首先是肝动脉变异在肝移植方面的意义:我国目前的肝移植发展现状是肝移植并发症率高和活体肝移植发展水平滞后。Soliman等[2]对肝移植的并发症研究表明在肝移植中发生肝动脉并发症55%是由于供体或受体肝动脉变异导致的,且Covey等人[3]对于变异肝动脉的研究也显示,每一根肝动脉无论是正常的肝动脉还是替代型或副的变异肝动脉, 其在肝内均有其相对独立的分布和供血区域,且所有肝动脉均为终末血管,相互间一般不存在侧支交通,因此任何变异的肝动脉,原则上均应予保留,不应做任意的结扎舍弃,更不能因肝动脉变异而舍弃供肝。由此可见,术前充分了解肝动脉的变异对于降低我国肝移植并发症的发生率和提高肝移植的成功率有着非常重要的意义。

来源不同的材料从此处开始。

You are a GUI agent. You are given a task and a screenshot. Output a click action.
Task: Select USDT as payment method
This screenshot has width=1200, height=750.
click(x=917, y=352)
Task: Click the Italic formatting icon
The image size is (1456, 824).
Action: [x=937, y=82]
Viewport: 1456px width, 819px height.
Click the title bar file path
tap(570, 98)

其次替代肝右动脉在胰十二指肠切除术中也有着重要的意义:替代肝右动脉来源于肠系膜上动脉,在胰十二指肠复合体的后方上行至胆总管的后方进入右肝,它是右肝的主要血供来源,也是胆总管的重要血供来源[4]。在行胰十二指肠切除术时,解剖肝十二指肠韧带的过程中要分离该动脉,一旦损伤替代肝右动脉导致右肝血及胆总管供缺乏,况且该血管较细重建起来非常困难, 加之行胆管空场吻合后,由于右半肝及胆管血供缺乏就会增加术后并发右肝脓肿及胆漏的风险。

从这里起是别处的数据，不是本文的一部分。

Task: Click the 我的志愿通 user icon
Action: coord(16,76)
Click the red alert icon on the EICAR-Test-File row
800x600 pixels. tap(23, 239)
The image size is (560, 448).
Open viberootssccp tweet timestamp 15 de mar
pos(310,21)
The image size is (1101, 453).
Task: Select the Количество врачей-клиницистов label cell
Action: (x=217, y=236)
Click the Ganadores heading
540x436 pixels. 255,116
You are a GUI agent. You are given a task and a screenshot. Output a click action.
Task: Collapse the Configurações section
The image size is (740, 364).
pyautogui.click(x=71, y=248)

本病例报道为Michels分型中的Ⅲ型:替代肝右动脉来源于肠系膜上动脉,相关文献报道该类型的变异率为10%-15%不等[5-8]。该例患者采用的是肝癌的介入疗法,是将导管直接插到病灶的供血血管内进行栓塞,阻断肿瘤血供,导致肿瘤细胞缺血坏死、萎缩。因此熟悉肝动脉起源、解剖变异和多支供血的特点,不仅是对肝癌的介入治疗的术中准确发现病灶,指导插管和治疗具有重要的作用,而且对于其他治疗方案(如肝移植、胰十二指肠切除术等)的有效实施也具有十分重要的作用。
参考文献:
1. Michels NA. Newer anatomy of the liver and its variant blood supply and collateral circulation[J]. American Journal of Surgery, 1966, 112(3):337.

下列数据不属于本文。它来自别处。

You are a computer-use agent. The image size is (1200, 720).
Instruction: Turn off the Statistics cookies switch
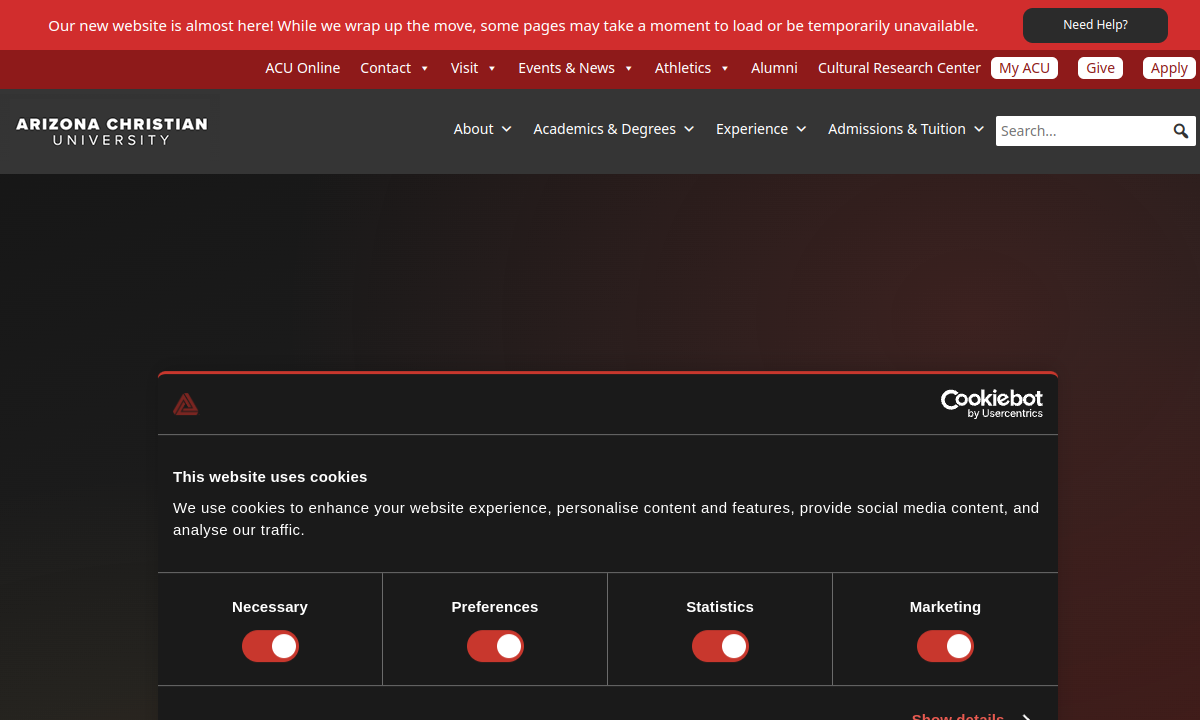click(720, 646)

2. Soliman T, Bodingbauer M, Langer F, et al. The role of complex hepatic artery reconstruction in orthotopic liver transplantation[J]. Liver Transplantation, 2003, 9(9):970-975.
3. Covey AM, Brody LA, Maluccio MA, et al. Variant hepatic arterial anatomy revisited: digital subtraction angiography performed in 600 patients[J]. Radiology, 2002, 224(2):542.
4. Traverso LW, Freeny PC. Pancreaticoduodenectomy. The importance of preserving hepatic blood flow to prevent biliary fistula.[J]. American Surgeon, 1989, 55(7):421-426.
5. Abdullah SS, Mabrut JY, Garbit V, et al. Anatomical variations of the hepatic artery: study of 932 cases in liver transplantation[J]. Surgical & Radiologic Anatomy, 2006, 28(5):468-473.
6. Rafael López-Andújar †, Moya A, Montalvá E, et al. Lessons learned from anatomic variants of the hepatic artery in 1,081 transplanted livers[J]. Liver Transplantation, 2007, 13(10):1401–1404.
7. 谭德明, 郭世朋, 苗春木,等. 胰十二指肠切除术中变异右肝动脉的保护及临床意义[J]. 中国现代普通外科进展, 2015, 18(12):1001-1003.
8. Gruttadauria S, Foglieni CS, Doria C, et al. The hepatic artery in liver transplantation and surgery: vascular anomalies in 701 cases[J]. Clinical Transplantation, 2001, 15(5):359-363.